If you are married and you inherit property in North Carolina, that property is separate property.  That is, it is not included in the marital estate when the marital assets are divided at divorce.  Here are five things to know about inherited property:

  1. If you keep it separate, it stays separate. Inherited funds that remain in an account in the heir’s name (or inherited real property) will stay separate property and will not be included in the marital estate for the purposes of the division of assets.
  2. If you use a portion of your inherited funds to buy real property, or if you put some of the funds into another type of account, make sure the account or the real property is in your name only. This will maintain the separate character of the original inherited property.

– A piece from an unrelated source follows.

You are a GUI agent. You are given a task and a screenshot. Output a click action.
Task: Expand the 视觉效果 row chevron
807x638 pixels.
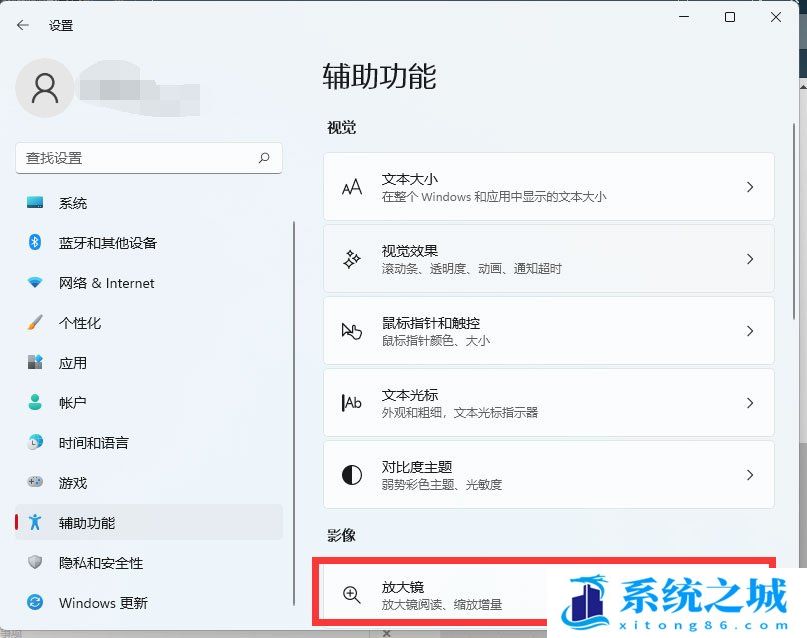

  3. If you put inherited funds into a joint account with your spouse, you have made a gift of those funds to your marriage, meaning that the amount that has been commingled has become marital property, and is subject to valuation and division at divorce.
  4. If you inherit real property and you later decide to sell it and then use the proceeds to buy real property which you put in both spouses’ names, that new property is marital property, and subject to valuation and division at divorce, even though the funds used for it were separate property.
  5. If you use a portion of inherited funds to pay off marital debt, you have made a gift to the marriage of that portion of the inherited funds. In a divorce, there is no way to “claw back” this amount; it is water under the bridge.

The best course of action with inherited property is to be sure to maintain it separately in order to protect it from any marital claims.